Stored records
◆ ◆ ◆

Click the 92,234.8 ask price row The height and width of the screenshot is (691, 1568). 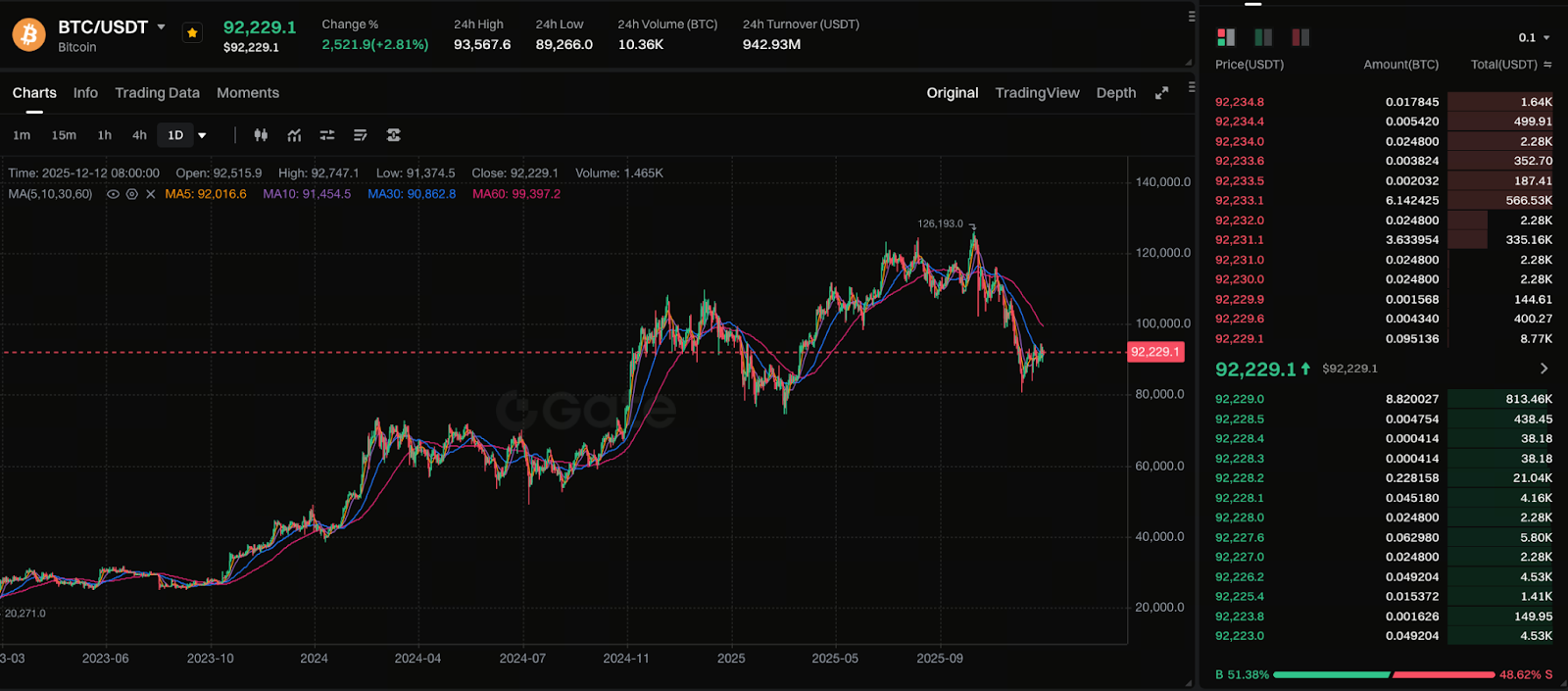(1240, 102)
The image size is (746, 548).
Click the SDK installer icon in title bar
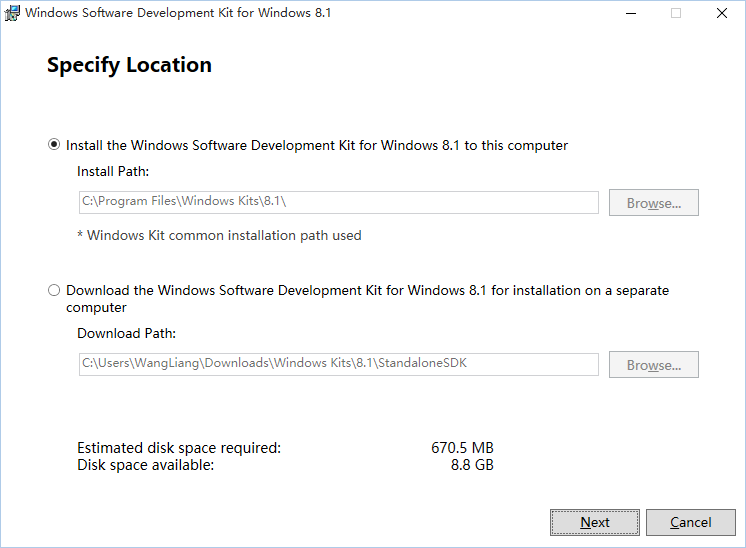(12, 13)
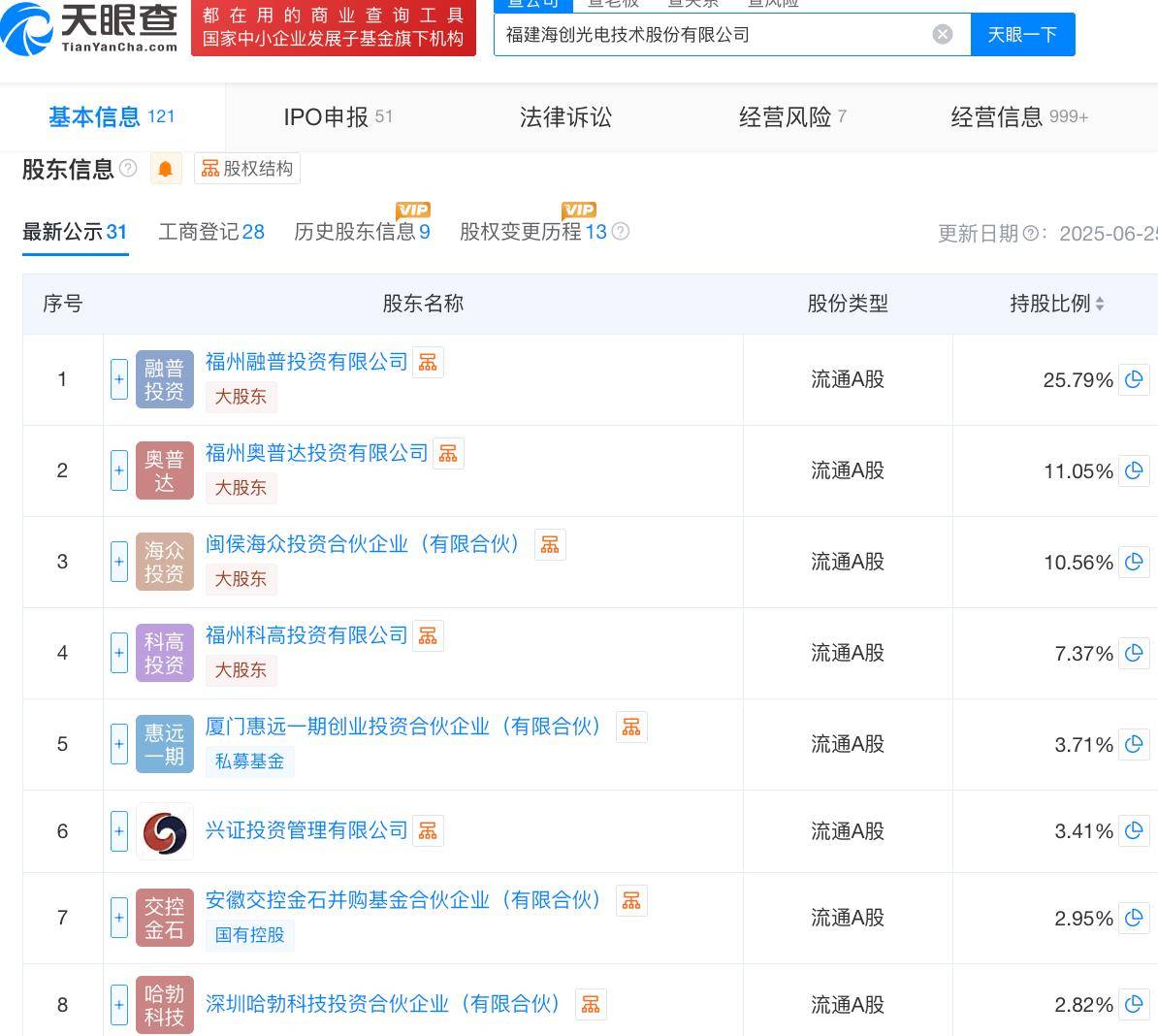Sort by 持股比例 column arrows
Image resolution: width=1158 pixels, height=1036 pixels.
1100,304
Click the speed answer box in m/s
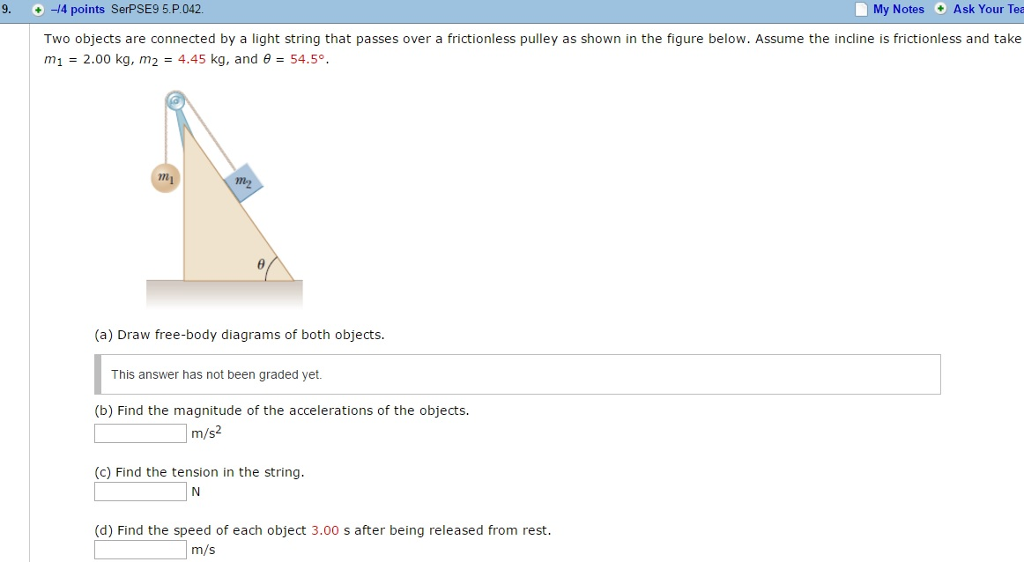The width and height of the screenshot is (1024, 562). click(x=140, y=549)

◆ ◆ ◆

Work instructions »
From the line containing "The image size is (746, 548)." to the last line of the entries, copy every line exactly, including both ends, and leave out the pictures.

Reply to the exercise »
The image size is (746, 548).
Click the SDK installer icon in title bar
(12, 13)
Sort by 持股比例 column arrows
Image resolution: width=1158 pixels, height=1036 pixels.
1100,304
Click the speed answer box in m/s
The width and height of the screenshot is (1024, 562). click(x=140, y=549)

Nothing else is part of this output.